Endangered Volta-Congo language of Ivory Coast

Pɛrɛ or Mbre is a moribund language of the Ivory Coast.

It is known as Pɛrɛ [also rendered Prɛ] by its speakers and as Bɛrɛ [also rendered Brɛ] by the locally dominant Koro people.

Pɛrɛ was first described in an unpublished manuscript by Denis Creissels. A grammar, dictionary and texts have been published by Jeffrey Heath and Brahima Tioté.

==Sociolinguistic situation==
Pɛrɛ is spoken in the village of Bondosso – and marginally in Niantibo – not far from the city of Bouaké, Ivory Coast. Until recently it was also spoken in the village of Kouakoudougou. The speakers are a numu (blacksmith) caste among the Mande.

It had 30 active speakers in 2019 out of an ethnic population that was 700 in the year 2000.

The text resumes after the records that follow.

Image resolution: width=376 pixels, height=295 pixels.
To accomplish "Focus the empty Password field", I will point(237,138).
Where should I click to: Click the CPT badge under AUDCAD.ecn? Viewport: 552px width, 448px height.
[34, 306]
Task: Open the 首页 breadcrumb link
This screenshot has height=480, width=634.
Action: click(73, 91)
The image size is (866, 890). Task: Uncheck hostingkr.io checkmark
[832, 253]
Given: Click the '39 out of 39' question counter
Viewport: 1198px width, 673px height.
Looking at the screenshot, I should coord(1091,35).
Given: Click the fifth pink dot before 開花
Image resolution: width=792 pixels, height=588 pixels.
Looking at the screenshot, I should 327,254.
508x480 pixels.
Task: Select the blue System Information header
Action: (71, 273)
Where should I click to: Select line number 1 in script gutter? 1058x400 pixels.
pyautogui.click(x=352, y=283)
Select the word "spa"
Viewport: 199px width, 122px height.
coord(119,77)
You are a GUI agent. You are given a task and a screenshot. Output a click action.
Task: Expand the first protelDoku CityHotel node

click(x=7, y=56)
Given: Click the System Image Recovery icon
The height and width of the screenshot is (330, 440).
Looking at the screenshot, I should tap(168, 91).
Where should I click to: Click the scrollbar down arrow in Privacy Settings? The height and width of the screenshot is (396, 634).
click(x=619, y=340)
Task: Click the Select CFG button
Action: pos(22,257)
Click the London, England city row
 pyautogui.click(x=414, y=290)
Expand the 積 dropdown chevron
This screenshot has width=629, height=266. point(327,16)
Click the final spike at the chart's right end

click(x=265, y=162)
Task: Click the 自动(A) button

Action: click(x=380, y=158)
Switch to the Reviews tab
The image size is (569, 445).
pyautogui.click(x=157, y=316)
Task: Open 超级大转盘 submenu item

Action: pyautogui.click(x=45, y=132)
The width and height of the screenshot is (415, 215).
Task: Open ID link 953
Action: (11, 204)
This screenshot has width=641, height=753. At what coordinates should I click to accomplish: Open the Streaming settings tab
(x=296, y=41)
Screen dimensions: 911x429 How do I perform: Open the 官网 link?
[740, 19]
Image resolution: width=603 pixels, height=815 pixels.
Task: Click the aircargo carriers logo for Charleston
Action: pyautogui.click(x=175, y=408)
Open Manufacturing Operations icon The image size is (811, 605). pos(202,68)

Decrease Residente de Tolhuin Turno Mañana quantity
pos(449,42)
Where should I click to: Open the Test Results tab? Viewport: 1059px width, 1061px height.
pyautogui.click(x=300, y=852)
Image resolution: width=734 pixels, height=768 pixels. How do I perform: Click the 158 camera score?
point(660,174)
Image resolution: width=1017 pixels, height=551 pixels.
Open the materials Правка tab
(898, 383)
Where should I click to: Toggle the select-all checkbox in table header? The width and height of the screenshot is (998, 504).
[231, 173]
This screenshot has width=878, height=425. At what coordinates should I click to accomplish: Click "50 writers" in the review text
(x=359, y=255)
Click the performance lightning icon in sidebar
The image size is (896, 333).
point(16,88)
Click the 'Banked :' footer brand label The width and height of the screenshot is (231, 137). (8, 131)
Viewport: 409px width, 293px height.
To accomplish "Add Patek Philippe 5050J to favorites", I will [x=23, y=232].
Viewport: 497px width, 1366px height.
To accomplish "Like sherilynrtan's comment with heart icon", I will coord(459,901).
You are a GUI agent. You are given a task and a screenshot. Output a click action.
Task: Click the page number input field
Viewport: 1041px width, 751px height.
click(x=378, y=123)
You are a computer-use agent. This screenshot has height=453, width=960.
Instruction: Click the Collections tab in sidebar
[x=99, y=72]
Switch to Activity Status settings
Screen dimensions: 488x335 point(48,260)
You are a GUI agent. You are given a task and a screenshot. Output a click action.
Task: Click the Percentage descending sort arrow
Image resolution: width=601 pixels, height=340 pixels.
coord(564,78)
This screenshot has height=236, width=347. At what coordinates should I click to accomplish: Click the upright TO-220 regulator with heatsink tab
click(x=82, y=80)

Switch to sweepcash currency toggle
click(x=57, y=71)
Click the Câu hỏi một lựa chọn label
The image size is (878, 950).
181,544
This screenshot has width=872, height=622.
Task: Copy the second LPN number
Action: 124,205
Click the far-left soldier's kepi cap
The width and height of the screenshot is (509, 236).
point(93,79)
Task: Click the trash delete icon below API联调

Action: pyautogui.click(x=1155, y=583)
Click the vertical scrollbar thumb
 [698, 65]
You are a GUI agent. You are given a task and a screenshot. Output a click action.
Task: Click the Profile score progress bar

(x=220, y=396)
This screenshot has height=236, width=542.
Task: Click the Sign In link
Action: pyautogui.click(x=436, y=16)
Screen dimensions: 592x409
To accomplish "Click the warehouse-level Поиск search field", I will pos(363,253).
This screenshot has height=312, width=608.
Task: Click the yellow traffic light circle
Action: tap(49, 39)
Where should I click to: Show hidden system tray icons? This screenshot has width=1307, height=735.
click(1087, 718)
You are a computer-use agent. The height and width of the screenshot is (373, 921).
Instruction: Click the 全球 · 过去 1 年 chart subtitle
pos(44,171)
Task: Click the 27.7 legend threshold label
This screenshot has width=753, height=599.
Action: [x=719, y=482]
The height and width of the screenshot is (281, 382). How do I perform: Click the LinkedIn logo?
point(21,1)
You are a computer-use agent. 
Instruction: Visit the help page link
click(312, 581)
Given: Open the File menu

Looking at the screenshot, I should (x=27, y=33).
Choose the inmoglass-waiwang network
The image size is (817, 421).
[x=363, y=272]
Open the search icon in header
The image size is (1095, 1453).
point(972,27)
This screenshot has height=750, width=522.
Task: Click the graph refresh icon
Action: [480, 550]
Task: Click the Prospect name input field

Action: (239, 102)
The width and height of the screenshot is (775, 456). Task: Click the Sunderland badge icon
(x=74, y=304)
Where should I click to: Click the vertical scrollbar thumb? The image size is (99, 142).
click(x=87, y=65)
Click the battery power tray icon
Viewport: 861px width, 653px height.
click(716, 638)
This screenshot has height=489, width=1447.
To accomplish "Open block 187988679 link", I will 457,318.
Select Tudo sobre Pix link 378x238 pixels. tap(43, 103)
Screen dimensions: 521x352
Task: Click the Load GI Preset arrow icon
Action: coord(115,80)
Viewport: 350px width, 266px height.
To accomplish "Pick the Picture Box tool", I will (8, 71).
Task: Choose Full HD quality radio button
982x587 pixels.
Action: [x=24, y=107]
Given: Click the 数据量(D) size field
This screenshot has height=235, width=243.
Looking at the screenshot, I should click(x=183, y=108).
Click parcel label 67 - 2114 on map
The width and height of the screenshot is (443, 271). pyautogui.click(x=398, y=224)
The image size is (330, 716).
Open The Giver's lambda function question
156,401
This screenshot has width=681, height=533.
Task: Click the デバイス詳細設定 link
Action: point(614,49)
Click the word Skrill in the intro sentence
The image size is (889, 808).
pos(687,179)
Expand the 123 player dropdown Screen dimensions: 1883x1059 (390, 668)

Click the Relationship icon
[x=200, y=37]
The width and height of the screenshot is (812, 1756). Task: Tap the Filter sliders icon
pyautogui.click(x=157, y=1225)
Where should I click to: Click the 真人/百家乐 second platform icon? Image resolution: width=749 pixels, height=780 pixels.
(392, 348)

Speakers are shifting to the neighbouring Manding language Koro, and the language has large numbers of Manding loanwords.

==Classification==
Pɛrɛ does not appear to belong to any of the traditional branches of the Niger–Congo language family. It does not have the verb extensions or noun classes characteristic of the Atlantic–Congo languages. Roger Blench suspects it may form its own branch, though perhaps not far from the Kwa languages.

==Phonology==
The phonology section below is sourced from Heath & Tioté (2019).

=== Tones ===
There are two tones, a /H/ and /L/, but phonetically /L/ may be realized as mid tone when followed by another /L/. Grammatical use of tone includes the distinction between perfective and imperfective aspect.

=== Vowels ===
There are seven vowel qualities //i e ɛ a ɔ o u//, with an ATR distinction in the mid vowels, but no vowel harmony. All seven may be long or short, nasal or oral. //CVɾV// tends to be realized as /[CəɾV]/ for any short vowel.

=== Consonants ===
The consonant inventory is also typical for the area, with marginal //h// and //ʔ//.

|  |  | Labial | Alveolar | Alveopalatal | Velar | Labial velar | Laryngeal |
| Stop | voiceless | p | t | (c) | k | kp |  |
| voiced | b | d | ɟ | ɡ | ɡb |  |
| Fricative | voiceless | f | s | (ʃ) |  |  |  |
| voiced |  | (z) |  | (ɣ) |  |  |
| Rhotic/Tap |  |  | ɾ ɾ̃ |  |  |  |  |
| Lateral |  |  | l |  |  |  |  |
| Nasal |  | m | n | ɲ | ŋ | ŋm |  |
| Semivowel |  |  |  | j ȷ̃ |  | w w̃ |  |
| Aspiration |  |  |  |  |  |  | (h) |
| Glottal stop |  |  |  |  |  |  | (ʔ) |

//CjV// and //CwV// sequences occur.

==Grammar==
Nouns have an "absolute" suffix /a/ that appears at the end of a noun phrase and in citation form. Word order is SVOX. There are phrasal verbs with postpositions.